Si le groupe de Zurich analysa pour la première fois les données
susceptibles de faire apparaître une telle concentration, la question se
pose de savoir depuis combien de temps il en est ainsi ? Comme Gayraud
le rappelle, on évoque traditionnellement en France les 200 familles :
les 200 principaux actionnaires de la Banque de France qui, jusqu’en
1936, constituaient son assemblée générale, dont Édouard Daladier,
Président du Conseil, disait en 1934 : « Deux cents familles sont
maîtresses de l’économie française et, en fait, de la politique
française. Ce sont des forces qu’un État démocratique ne devrait pas
tolérer, que Richelieu n’eût pas tolérées dans le royaume de France.
L’influence des deux cents familles pèse sur le système fiscal, sur les
transports, sur le crédit. Les deux cents familles placent au pouvoir
leurs délégués. Elles interviennent sur l’opinion publique, car elles
contrôlent la presse. » Mais, comme le soulignent les auteurs de l’étude
zurichoise, avec la concentration vient aussi la fragilité :
l’imbrication des contrôles mutuels facilite les effets de contagion,
comme le mit en évidence l’effondrement financier auquel on assista au
cours de la troisième semaine du mois de septembre 2008 durant laquelle
l’équivalent de mille milliards de dollars (750 milliards d’euros)
durent être injectés dans le système financier pour empêcher sa
paralysie totale.

========

_Défi 1_.
D'après le passage sur les 200 familles, jusqu'en quelle année les 200 principaux actionnaires de la Banque de France constituaient-ils son assemblée générale ?
_Défi 2_.
Reproduisez fidèlement les lignes des données fournies, depuis celle qui contient « 117x192 pixels. » jusqu'à la dernière ligne de ces données, bornes comprises.

_Données fournies_.
========

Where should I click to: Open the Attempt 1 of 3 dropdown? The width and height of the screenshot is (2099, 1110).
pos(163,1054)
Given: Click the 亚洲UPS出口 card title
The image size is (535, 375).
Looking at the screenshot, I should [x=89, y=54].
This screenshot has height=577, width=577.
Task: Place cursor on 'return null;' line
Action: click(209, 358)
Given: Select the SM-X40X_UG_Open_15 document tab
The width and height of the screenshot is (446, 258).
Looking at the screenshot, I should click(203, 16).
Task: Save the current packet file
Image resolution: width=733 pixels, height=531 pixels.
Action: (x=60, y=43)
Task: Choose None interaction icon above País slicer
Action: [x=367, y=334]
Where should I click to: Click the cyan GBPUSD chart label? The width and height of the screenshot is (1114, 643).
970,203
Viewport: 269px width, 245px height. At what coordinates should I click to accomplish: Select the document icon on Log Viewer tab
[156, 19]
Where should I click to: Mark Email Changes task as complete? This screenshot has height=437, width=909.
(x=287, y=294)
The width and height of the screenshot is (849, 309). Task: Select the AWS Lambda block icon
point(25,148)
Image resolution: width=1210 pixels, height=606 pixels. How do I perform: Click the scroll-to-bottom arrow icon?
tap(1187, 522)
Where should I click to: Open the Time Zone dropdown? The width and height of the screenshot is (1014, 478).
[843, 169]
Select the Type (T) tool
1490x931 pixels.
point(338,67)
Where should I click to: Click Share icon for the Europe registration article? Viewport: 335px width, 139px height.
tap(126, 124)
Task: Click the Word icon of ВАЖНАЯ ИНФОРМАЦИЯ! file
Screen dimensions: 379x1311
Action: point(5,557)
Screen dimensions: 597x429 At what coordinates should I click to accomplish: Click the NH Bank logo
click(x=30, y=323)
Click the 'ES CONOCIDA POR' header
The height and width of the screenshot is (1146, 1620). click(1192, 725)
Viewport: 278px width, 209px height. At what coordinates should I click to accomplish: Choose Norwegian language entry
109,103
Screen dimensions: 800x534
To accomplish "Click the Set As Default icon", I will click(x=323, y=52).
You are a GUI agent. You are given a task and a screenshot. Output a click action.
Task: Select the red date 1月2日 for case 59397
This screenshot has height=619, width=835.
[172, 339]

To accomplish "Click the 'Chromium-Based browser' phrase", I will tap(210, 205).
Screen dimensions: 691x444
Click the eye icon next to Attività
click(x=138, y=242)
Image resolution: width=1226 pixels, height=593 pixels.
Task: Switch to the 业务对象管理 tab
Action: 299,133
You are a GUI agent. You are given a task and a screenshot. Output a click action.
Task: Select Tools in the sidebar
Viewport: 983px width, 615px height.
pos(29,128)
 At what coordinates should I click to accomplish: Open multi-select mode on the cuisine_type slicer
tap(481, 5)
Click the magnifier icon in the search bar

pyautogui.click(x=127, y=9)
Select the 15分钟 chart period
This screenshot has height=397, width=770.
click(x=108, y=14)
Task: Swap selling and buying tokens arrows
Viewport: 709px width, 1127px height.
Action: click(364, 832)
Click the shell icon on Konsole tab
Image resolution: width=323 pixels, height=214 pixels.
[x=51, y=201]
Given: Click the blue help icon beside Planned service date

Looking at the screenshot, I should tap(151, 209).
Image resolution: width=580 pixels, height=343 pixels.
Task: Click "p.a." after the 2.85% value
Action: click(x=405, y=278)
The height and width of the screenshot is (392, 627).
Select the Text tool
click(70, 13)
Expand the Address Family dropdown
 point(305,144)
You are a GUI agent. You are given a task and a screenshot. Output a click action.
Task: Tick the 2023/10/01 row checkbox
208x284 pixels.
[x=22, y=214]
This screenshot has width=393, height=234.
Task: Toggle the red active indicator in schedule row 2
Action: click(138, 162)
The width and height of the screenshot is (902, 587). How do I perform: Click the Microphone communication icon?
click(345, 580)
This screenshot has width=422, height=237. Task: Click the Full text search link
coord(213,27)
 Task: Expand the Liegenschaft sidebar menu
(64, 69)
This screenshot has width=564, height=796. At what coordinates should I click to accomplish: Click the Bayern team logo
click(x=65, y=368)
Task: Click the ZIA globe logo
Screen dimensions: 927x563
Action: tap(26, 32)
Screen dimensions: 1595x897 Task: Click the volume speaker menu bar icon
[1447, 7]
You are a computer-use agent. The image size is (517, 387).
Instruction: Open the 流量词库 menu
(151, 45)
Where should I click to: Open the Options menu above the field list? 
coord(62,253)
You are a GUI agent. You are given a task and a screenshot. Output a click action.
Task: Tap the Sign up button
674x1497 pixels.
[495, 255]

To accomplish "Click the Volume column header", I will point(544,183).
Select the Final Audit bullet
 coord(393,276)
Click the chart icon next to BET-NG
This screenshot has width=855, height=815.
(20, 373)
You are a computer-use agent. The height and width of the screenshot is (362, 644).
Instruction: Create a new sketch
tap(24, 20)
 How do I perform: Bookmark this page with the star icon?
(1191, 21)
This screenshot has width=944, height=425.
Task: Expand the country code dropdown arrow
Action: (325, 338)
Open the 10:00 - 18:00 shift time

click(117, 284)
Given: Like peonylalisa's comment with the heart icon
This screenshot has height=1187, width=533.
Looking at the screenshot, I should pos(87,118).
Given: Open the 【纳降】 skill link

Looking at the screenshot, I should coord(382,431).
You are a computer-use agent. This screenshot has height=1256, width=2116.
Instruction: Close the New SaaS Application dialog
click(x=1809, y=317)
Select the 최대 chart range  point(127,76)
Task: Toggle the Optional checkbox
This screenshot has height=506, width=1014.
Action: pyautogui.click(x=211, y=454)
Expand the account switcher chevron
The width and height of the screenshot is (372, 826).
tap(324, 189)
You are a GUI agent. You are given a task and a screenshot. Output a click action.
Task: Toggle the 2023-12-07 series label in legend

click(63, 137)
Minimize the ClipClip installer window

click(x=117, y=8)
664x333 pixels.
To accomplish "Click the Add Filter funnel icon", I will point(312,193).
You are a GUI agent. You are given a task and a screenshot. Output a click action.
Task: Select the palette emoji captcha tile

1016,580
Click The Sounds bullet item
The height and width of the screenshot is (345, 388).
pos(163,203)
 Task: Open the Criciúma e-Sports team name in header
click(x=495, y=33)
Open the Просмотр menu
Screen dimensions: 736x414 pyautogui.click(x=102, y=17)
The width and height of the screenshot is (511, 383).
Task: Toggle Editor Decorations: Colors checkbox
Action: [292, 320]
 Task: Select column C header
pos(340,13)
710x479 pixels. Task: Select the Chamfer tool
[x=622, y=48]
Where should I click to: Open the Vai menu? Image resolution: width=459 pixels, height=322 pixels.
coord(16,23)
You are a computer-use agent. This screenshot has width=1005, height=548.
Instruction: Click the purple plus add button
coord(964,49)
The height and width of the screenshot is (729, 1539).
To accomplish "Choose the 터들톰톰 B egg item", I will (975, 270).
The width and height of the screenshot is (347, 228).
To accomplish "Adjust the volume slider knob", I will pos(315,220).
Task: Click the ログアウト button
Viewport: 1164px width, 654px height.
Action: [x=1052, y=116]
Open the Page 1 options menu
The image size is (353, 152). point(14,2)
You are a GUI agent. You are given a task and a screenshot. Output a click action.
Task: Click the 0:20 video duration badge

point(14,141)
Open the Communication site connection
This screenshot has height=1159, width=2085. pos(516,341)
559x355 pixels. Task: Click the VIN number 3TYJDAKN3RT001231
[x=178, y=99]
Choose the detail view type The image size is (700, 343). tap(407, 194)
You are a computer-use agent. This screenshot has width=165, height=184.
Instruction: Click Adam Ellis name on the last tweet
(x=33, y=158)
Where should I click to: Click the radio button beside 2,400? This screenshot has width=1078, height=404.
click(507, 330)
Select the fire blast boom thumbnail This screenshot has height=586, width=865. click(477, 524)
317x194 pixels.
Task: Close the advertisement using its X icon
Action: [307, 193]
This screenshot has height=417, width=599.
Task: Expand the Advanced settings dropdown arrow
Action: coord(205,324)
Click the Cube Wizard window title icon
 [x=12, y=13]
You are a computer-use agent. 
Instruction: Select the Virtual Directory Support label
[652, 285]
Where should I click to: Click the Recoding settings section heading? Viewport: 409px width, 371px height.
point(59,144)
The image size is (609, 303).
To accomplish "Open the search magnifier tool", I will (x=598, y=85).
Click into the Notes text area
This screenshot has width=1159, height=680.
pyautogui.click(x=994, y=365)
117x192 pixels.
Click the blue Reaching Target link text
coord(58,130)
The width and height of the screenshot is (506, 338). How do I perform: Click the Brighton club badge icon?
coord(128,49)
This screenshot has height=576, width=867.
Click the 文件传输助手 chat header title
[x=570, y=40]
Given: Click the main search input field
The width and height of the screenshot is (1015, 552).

========

_Corrigé 1_.
Jusqu'en 1936.

_Corrigé 2_.
117x192 pixels.
Click the blue Reaching Target link text
coord(58,130)
The width and height of the screenshot is (506, 338). How do I perform: Click the Brighton club badge icon?
coord(128,49)
This screenshot has height=576, width=867.
Click the 文件传输助手 chat header title
[x=570, y=40]
Given: Click the main search input field
The width and height of the screenshot is (1015, 552).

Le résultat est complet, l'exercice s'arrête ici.